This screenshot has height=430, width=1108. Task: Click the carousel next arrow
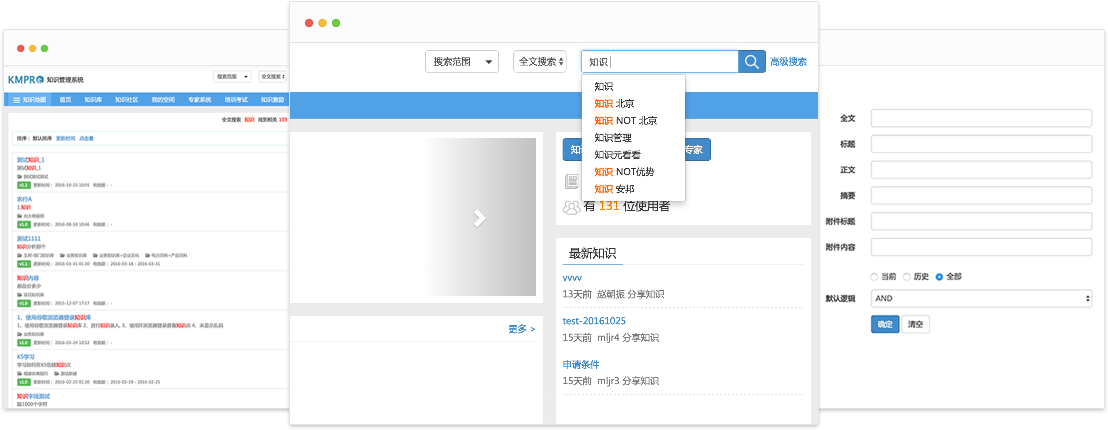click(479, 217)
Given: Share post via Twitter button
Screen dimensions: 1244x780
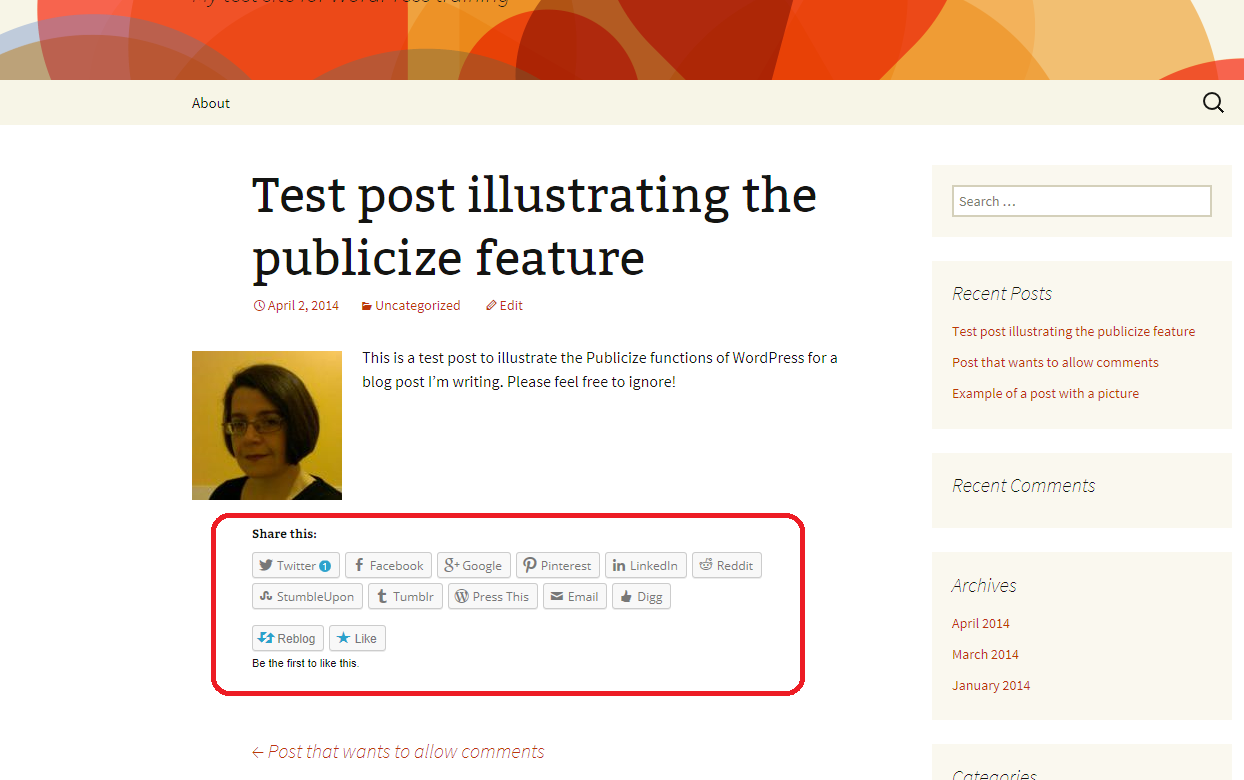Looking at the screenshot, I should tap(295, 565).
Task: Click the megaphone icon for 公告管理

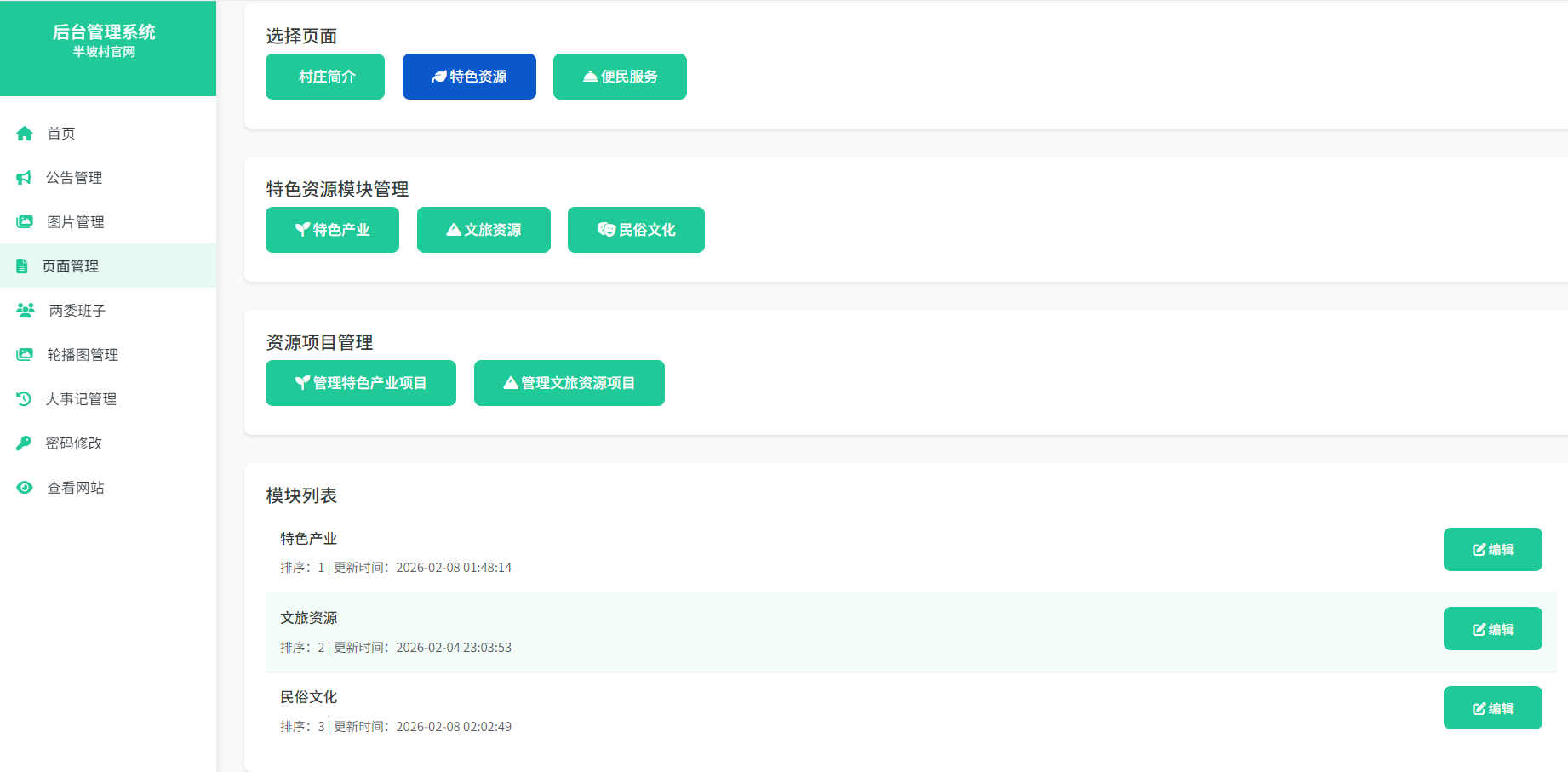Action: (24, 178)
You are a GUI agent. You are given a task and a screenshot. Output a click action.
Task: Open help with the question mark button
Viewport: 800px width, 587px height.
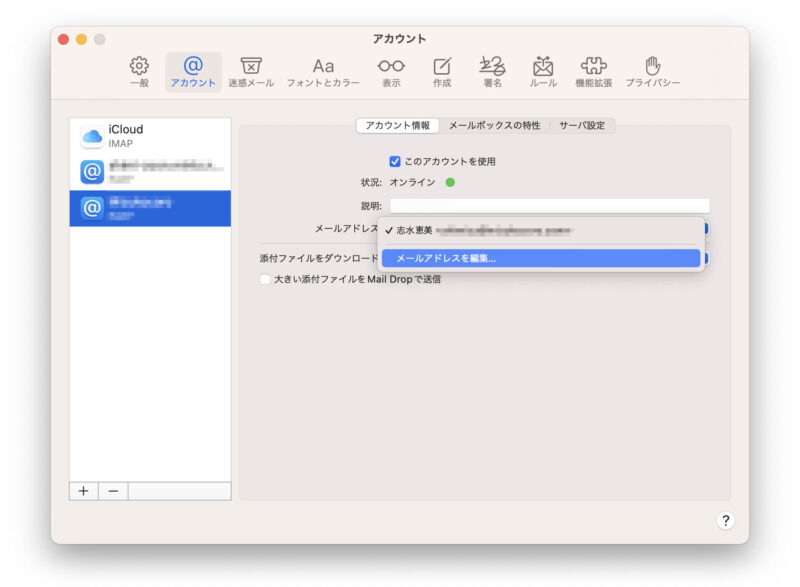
■ ■ ■ ■
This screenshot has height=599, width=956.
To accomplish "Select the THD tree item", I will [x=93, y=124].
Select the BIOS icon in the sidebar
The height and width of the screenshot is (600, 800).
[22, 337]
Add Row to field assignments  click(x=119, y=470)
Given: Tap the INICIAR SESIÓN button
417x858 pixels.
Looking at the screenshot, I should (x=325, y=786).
■ ■ ■ ■
(Task to carry out): Whenever the string "button" turns up in a line of the data, copy that line.

(Exercise response):
Given: Share post via Twitter button
Task: Open help with the question mark button
Given: Tap the INICIAR SESIÓN button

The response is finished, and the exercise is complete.